Cross-Sectional Capacity of Wire Arc Additively Manufactured Stainless Steel Channel Section Stub Columns

Abstract

Additive manufacturing, often known as three-dimensional (3D) printing, is being used increasingly in the construction sector. This paper reports an experimental investigation of the cross-sectional behavior and compressive resistances of additively manufactured stainless steel channel section stub columns. The experimental program included material tests, measurements of geometric properties, and stub column tests, in which both nonslender and slender channel sections were 3D-printed using wire arc additive manufacturing and were compressed concentrically for testing. Following the laboratory tests, an in-depth design analysis was undertaken based on the test data.
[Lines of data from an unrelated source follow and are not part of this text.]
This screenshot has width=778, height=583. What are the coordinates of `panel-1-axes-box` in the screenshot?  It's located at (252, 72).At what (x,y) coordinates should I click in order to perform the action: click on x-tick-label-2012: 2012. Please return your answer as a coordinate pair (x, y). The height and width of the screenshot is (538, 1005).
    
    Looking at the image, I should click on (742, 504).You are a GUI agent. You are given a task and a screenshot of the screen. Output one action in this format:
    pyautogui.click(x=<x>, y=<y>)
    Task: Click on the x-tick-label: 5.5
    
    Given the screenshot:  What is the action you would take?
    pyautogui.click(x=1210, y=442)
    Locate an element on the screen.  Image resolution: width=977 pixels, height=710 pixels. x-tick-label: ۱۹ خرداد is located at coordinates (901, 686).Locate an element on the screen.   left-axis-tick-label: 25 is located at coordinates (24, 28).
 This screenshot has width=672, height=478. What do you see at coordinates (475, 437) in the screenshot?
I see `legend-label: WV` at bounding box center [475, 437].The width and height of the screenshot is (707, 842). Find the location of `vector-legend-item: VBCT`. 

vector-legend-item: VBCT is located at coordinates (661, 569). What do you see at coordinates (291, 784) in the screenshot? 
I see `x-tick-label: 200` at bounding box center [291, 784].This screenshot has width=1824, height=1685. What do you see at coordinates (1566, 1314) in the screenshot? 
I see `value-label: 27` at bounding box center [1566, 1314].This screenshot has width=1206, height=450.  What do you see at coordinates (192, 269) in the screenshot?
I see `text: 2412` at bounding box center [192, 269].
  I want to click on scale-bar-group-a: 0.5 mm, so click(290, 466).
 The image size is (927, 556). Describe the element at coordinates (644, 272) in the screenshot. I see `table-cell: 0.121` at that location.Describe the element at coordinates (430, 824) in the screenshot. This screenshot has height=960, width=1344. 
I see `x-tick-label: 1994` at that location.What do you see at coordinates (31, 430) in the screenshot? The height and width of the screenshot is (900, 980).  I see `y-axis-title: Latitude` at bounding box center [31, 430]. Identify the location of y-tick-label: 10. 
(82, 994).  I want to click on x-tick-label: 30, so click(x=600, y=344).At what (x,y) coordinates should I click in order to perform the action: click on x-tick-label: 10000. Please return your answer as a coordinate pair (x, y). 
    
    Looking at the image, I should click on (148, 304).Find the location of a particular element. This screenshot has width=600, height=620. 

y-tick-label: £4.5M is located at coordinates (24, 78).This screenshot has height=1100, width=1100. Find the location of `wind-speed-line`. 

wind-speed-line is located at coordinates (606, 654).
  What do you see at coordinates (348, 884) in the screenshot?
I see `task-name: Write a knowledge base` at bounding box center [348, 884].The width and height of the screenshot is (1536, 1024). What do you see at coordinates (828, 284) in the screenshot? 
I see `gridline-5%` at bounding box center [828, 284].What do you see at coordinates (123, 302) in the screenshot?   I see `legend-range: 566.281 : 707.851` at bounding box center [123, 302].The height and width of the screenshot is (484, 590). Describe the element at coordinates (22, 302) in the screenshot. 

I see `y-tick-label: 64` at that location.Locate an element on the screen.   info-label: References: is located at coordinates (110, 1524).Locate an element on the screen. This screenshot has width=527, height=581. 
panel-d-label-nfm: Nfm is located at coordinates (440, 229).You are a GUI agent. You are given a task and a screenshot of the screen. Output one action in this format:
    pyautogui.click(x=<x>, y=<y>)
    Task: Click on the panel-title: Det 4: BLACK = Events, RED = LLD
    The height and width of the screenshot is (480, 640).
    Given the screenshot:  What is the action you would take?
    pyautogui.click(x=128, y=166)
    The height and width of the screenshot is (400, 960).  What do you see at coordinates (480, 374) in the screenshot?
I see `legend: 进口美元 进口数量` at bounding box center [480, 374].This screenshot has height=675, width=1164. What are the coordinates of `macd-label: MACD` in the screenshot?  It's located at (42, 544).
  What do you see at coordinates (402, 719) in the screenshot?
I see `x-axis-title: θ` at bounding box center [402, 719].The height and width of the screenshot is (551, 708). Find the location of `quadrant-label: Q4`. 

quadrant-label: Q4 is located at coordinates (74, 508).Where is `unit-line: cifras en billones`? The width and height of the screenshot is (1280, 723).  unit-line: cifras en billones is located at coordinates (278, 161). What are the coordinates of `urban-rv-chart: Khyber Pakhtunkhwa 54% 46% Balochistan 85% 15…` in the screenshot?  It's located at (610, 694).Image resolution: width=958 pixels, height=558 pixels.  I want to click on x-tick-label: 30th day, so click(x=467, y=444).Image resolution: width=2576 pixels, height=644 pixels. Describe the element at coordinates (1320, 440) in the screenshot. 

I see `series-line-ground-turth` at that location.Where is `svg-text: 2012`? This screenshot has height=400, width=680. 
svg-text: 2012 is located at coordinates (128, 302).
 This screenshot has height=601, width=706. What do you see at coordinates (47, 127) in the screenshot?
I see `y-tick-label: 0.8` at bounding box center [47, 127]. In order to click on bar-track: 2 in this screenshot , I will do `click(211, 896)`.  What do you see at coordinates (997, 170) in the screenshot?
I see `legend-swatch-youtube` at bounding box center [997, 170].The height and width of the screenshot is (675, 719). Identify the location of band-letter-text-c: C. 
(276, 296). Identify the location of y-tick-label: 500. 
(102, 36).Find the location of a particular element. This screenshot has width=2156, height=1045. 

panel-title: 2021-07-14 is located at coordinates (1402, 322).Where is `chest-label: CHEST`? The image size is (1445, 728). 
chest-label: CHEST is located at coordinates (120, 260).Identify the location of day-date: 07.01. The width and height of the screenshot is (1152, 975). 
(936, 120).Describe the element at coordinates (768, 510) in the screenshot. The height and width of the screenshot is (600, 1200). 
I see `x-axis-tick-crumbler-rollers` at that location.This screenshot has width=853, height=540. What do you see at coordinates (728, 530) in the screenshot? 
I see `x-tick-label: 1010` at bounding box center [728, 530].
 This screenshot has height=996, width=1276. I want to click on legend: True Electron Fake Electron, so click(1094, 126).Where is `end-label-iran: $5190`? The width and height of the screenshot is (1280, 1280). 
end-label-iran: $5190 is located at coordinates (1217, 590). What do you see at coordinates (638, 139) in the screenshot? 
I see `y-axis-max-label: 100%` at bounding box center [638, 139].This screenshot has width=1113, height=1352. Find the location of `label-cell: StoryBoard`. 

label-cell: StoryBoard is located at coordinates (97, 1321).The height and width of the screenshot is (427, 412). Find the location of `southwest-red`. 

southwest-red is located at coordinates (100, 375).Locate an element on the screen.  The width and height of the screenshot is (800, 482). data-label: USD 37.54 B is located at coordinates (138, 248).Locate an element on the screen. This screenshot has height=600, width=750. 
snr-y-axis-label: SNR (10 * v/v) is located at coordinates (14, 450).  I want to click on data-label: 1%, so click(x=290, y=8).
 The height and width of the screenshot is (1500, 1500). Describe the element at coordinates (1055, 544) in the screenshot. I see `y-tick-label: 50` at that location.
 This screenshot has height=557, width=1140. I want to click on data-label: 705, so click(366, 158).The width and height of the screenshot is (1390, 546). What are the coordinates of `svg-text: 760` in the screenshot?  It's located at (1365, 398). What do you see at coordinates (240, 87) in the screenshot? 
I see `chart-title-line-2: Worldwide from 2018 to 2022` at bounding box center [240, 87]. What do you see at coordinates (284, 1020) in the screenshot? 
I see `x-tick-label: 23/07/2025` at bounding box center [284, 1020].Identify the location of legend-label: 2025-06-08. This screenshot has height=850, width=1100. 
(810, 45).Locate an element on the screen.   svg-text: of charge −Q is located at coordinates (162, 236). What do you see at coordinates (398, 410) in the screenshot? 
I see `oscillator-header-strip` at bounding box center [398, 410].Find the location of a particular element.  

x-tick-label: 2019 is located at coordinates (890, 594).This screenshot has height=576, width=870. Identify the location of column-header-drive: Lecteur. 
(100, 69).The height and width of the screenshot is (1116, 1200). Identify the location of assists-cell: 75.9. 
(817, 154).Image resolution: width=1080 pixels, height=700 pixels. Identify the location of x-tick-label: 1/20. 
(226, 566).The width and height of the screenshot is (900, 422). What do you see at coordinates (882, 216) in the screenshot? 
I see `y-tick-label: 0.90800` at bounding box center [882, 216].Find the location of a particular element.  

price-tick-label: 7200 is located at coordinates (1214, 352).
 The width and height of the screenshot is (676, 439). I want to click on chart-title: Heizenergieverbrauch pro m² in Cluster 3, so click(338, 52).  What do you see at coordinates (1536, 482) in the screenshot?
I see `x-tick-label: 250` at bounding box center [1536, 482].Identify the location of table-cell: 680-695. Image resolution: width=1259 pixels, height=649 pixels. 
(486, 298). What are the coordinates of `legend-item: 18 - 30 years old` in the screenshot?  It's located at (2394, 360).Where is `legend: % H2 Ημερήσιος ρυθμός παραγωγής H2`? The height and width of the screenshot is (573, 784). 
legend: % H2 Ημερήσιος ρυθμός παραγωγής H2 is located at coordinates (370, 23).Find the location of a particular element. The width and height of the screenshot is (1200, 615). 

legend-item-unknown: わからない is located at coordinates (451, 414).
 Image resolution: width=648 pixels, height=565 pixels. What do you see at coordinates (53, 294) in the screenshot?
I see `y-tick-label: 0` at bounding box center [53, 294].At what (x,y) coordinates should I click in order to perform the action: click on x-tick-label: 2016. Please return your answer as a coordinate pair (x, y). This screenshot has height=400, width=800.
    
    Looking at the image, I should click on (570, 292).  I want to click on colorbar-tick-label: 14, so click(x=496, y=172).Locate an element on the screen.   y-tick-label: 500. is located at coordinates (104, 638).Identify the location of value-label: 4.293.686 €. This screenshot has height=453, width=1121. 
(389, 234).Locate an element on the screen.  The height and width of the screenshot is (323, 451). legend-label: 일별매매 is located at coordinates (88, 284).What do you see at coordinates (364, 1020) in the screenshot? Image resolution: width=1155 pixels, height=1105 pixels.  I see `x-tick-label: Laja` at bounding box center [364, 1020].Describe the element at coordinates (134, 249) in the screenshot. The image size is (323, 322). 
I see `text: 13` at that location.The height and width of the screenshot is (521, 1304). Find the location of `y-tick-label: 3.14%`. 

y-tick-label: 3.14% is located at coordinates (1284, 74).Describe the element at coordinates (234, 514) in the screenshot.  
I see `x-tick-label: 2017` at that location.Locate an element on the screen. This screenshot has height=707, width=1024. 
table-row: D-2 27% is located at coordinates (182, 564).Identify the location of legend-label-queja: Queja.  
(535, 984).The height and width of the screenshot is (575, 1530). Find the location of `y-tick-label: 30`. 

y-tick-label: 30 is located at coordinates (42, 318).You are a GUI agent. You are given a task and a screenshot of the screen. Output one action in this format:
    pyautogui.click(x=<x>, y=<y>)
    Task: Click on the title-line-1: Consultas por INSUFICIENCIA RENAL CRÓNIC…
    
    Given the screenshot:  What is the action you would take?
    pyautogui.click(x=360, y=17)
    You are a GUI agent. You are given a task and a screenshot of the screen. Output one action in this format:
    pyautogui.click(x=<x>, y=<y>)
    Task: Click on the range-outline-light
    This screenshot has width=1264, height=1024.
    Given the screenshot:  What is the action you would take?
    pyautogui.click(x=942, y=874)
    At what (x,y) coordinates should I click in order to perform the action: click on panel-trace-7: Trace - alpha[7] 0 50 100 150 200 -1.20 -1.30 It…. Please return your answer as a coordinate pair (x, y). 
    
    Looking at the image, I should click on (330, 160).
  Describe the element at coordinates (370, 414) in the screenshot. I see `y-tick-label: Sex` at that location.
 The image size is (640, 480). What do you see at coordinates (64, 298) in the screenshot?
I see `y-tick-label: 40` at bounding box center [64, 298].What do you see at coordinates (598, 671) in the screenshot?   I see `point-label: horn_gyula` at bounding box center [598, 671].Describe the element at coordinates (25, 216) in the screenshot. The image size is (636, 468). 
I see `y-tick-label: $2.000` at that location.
In the design analysis, the applicability of the European, US, and Chinese standards and the continuous strength method to additively manufactured stainless steel channel sections was evaluated; the continuous strength method is the only method that accounts for the effects of material strain hardening in the capacity prediction. The results from the design analysis indicate that all the existing international standards offer satisfactory design accuracy for wire arc additively manufactured stainless steel stub columns with slender channel sections, but yield rather conservative compressive capacity predictions for their nonslender counterparts. It was found that the continuous strength method offers improved overall design accuracy over the international standards examined, due to the rational consideration of strain hardening.